Your goal: Locate and copy each line in the data that contains the word "Inflatables".

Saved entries
--- START ---
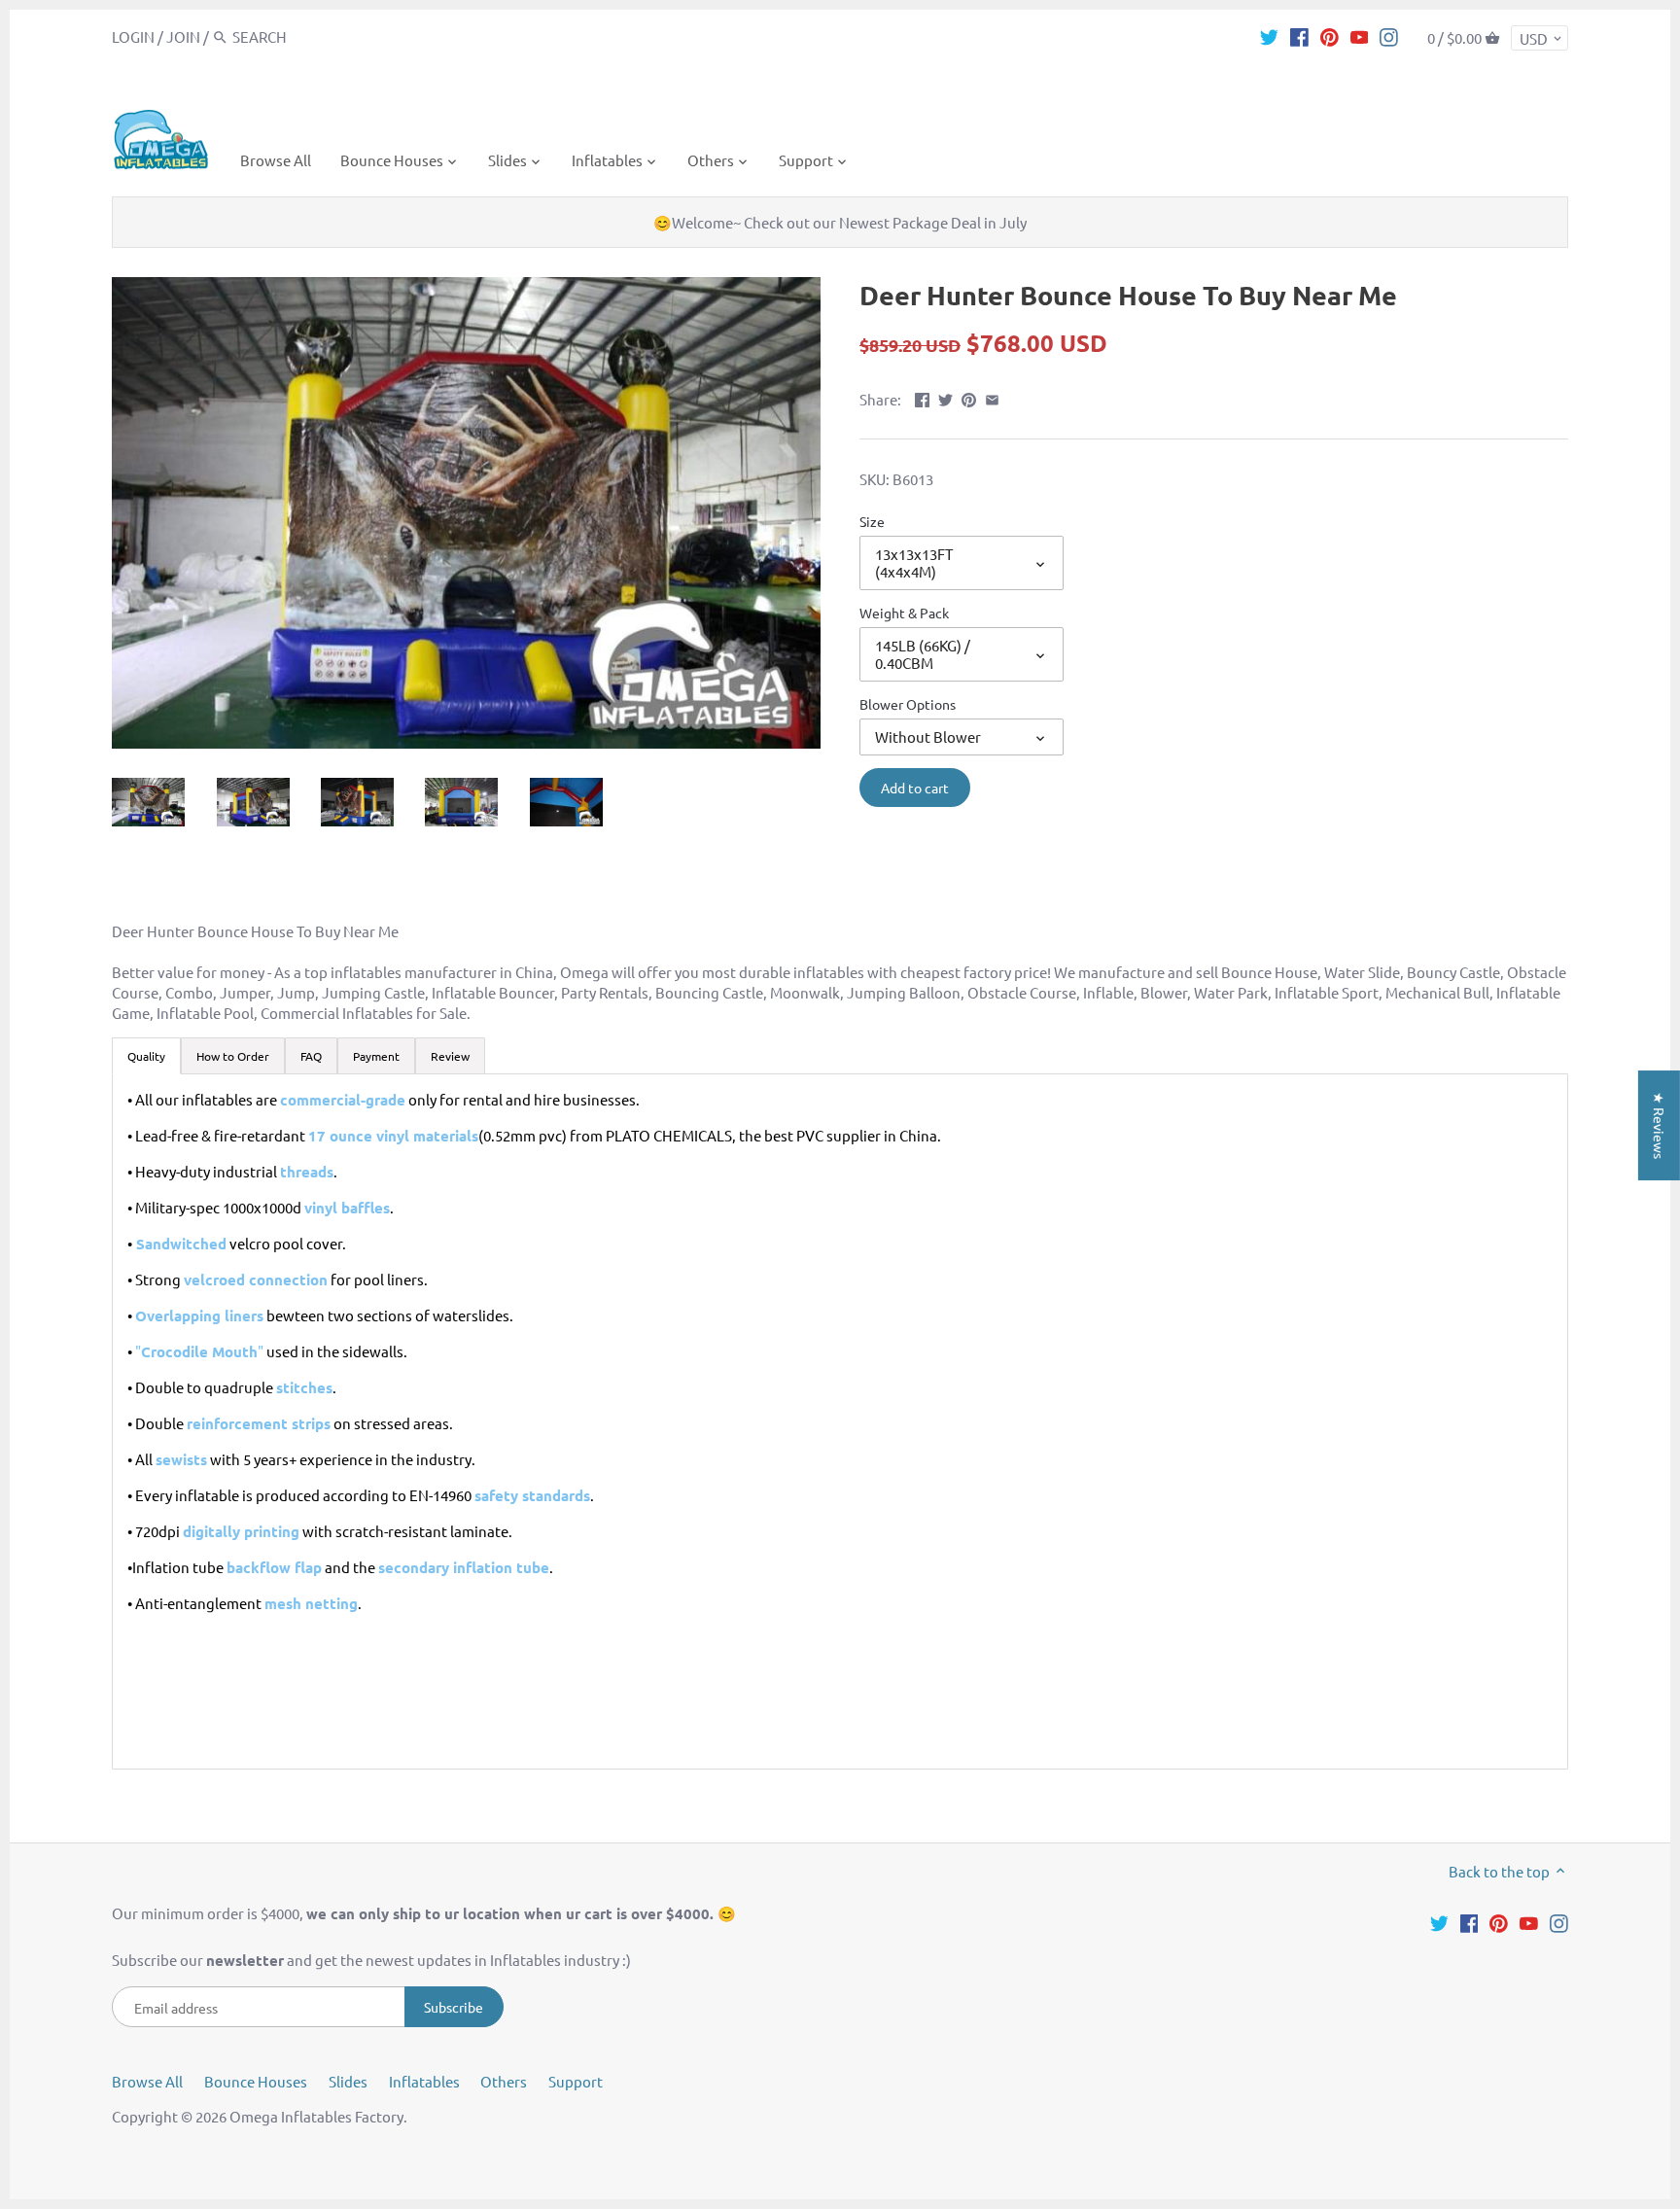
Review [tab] (450, 1056)
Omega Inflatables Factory (316, 2116)
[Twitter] (1269, 36)
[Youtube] (1359, 36)
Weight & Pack (904, 612)
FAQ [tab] (311, 1056)
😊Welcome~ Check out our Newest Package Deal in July (840, 222)
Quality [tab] (146, 1056)
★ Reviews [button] (1659, 1125)
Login (133, 36)
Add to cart (915, 787)
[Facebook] (1299, 36)
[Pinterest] (1329, 36)
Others (503, 2081)
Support (575, 2081)
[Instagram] (1389, 36)
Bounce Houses (255, 2081)
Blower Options (907, 704)
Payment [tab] (376, 1056)
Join (183, 36)
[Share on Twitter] (945, 397)
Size (872, 521)
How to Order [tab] (232, 1056)
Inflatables (424, 2081)
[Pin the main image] (969, 397)
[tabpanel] (839, 1421)
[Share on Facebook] (922, 397)
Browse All (147, 2081)
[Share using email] (992, 397)
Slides (348, 2081)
--- END ---
Solution for this exercise:
Omega Inflatables Factory (316, 2116)
Inflatables (424, 2081)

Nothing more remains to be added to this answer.